⟨
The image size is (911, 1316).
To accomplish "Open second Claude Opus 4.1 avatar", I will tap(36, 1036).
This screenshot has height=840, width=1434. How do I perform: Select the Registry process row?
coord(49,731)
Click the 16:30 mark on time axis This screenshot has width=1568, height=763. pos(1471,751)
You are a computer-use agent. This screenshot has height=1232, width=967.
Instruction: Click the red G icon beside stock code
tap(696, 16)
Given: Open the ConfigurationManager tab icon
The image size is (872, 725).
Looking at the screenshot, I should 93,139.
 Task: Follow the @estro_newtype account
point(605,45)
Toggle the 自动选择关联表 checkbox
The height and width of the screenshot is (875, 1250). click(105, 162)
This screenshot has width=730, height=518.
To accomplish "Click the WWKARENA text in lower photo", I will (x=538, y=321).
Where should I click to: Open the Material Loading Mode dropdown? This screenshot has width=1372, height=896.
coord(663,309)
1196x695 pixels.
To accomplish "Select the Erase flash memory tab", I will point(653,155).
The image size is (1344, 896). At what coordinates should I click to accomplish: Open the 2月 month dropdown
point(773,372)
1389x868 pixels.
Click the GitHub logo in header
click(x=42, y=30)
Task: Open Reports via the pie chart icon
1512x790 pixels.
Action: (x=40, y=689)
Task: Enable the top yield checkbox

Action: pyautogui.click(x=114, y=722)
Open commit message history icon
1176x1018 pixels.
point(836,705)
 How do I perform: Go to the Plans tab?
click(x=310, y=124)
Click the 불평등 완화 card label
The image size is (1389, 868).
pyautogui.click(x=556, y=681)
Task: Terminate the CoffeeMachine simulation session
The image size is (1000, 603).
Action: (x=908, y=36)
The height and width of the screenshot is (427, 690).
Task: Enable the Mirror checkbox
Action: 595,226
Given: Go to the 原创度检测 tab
⟩
— Directions —
Reproduce all of the records above word for word, keeping every line in its original order.

— Solution for this problem —
The image size is (911, 1316).
To accomplish "Open second Claude Opus 4.1 avatar", I will tap(36, 1036).
This screenshot has height=840, width=1434. How do I perform: Select the Registry process row?
coord(49,731)
Click the 16:30 mark on time axis This screenshot has width=1568, height=763. pos(1471,751)
You are a computer-use agent. This screenshot has height=1232, width=967.
Instruction: Click the red G icon beside stock code
tap(696, 16)
Given: Open the ConfigurationManager tab icon
The image size is (872, 725).
Looking at the screenshot, I should 93,139.
 Task: Follow the @estro_newtype account
point(605,45)
Toggle the 自动选择关联表 checkbox
The height and width of the screenshot is (875, 1250). click(105, 162)
This screenshot has width=730, height=518.
To accomplish "Click the WWKARENA text in lower photo", I will (x=538, y=321).
Where should I click to: Open the Material Loading Mode dropdown? This screenshot has width=1372, height=896.
coord(663,309)
1196x695 pixels.
To accomplish "Select the Erase flash memory tab", I will point(653,155).
The image size is (1344, 896). At what coordinates should I click to accomplish: Open the 2月 month dropdown
point(773,372)
1389x868 pixels.
Click the GitHub logo in header
click(x=42, y=30)
Task: Open Reports via the pie chart icon
1512x790 pixels.
Action: (x=40, y=689)
Task: Enable the top yield checkbox

Action: pyautogui.click(x=114, y=722)
Open commit message history icon
1176x1018 pixels.
point(836,705)
 How do I perform: Go to the Plans tab?
click(x=310, y=124)
Click the 불평등 완화 card label
The image size is (1389, 868).
pyautogui.click(x=556, y=681)
Task: Terminate the CoffeeMachine simulation session
The image size is (1000, 603).
Action: (x=908, y=36)
The height and width of the screenshot is (427, 690).
Task: Enable the Mirror checkbox
Action: 595,226
Given: Go to the 原创度检测 tab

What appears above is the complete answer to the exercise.